Castor oil make a nice bubbly soap. Do you have hard water if you do a little borax in the saop would help. I used to disolve silk fibers in the lye water. But I honestly never seen a difference in the soap I think it just looked good on the label.


----------



## MullersLaneFarm

Any oil high in Lauric Fatty Acid will make a nice large bubble. Palm Kernel, Babassu & Coconut are the highest in lauric f.a.

Castor oil creates a low lather, much like olive oil.


----------



## lathermaker

Post your formula and we can tweak it for you.


----------



## linn

Adding a tsp. of sugar per pound of oils to your liquid will help with bubbles. I always add the sugar to my water and stir until thoroughly dissolved. Then I add the lye to the water.


----------



## KyMama

Thanks y'all. I don't have a formula/recipe that I am using. I was wanting to use soapcalc to see what I could come up with, but wasn't sure about making it suds more for DH. There are so many options to choose from that it can get a little overwhelming sometimes. 

Thanks again


----------



## linn

I always try to use at least 30% coconut oil and 5% Castor oil with my recipes.


----------



## westbrook

disregard the recipe - use what you are using, scroll down to Oil Characteristics

http://greenaprons.wordpress.com/2010/05/02/bar-soap/ this may help


----------



## Tinker

Oh nonono! That blog says you can substitute any oil in the recipe---but that is not so. Well technically you CAN substitute, but you MUST run it through a lye calculator, and different oils have different SAP values, and need totally different amounts of lye. If you sub without adjusting your lye, you can get an extremely lye heavy soap (which could be a major skin irritant) or not enough lye to get the soap to set up. NEVER substitute without checking a lye calc, and never take a recipe you find on the web or even in a book without checking the lye first.

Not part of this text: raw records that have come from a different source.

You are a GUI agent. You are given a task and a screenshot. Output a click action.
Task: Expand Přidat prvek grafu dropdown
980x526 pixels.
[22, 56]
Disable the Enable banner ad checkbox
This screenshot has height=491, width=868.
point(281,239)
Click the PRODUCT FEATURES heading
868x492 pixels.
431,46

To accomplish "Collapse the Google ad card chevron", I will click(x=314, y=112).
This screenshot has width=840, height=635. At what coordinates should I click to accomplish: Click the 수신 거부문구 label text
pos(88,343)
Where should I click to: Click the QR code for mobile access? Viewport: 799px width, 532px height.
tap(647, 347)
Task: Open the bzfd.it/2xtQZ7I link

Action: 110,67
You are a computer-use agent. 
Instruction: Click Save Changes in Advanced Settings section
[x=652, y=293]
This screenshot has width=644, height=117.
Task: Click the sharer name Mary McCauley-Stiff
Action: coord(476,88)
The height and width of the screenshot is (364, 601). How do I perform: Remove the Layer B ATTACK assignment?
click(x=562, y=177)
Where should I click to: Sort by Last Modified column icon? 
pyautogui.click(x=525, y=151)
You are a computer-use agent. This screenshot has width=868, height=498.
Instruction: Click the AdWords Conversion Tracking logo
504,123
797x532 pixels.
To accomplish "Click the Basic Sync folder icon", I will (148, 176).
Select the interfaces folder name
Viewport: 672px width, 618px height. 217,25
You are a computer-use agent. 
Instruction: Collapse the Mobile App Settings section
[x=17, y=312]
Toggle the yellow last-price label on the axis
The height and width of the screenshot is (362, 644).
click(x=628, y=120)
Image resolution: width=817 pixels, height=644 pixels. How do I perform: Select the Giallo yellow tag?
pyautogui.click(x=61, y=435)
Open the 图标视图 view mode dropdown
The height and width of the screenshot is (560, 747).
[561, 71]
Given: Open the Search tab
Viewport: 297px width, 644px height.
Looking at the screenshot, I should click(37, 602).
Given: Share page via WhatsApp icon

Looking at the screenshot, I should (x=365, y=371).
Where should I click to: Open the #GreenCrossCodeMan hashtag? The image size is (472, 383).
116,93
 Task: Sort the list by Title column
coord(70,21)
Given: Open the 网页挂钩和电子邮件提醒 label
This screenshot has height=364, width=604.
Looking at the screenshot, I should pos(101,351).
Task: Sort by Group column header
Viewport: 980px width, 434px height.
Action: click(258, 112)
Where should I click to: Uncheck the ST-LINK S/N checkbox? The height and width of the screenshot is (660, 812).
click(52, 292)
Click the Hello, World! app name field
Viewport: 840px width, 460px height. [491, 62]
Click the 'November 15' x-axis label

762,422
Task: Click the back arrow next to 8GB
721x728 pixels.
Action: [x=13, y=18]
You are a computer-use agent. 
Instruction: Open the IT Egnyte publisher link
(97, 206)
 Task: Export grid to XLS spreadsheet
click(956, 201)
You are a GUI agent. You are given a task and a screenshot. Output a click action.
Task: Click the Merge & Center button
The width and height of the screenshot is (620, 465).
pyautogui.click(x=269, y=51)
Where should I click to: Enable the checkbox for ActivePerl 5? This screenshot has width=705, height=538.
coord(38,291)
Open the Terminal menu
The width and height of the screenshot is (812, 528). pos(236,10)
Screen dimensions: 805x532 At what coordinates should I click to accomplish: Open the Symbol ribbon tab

I realize you were referring her to the oil characteristics Westbrook, and that looks like a great list, but since she is new, I just wanted to be sure she knew to check the lye calc.


----------



## KyMama

Thanks. Tinker - I am using SoapCalc to check everything, just looking for oil that would make a better lather. Since I am new I am very leery of using recipes without running them through there. Better safe than sorry, right?


----------



## lathermaker

KyMama; coconut, palm KERNEL oil, babassu will give you the big bubbly lather that you are looking for.


----------



## MullersLaneFarm

lathermaker said:


> KyMama; coconut, palm KERNEL oil, babassu will give you the big bubbly lather that you are looking for.


Yup, see post #3

(You & me, Karla ... we'll teach 'em yet!)


----------



## Maura

I've found that I need both coconut (or similar) and castor oil. The castor oil gives a _rich _lather, like shampoo. Coconut and palm oils give _more_ lather. Don't use more than 33% of total oils as coconut.


----------



## MullersLaneFarm

Maura, I humbly agree to disagree with you, in part. Yes, like any other -oleic fatty acid rich oil (such as olive, HO sunflower, et al), castor oil will give you a LOW sudsing, rich lather. If you are looking for BIG bubbles, then you need to go with an oil that is high in Lauric fatty acids.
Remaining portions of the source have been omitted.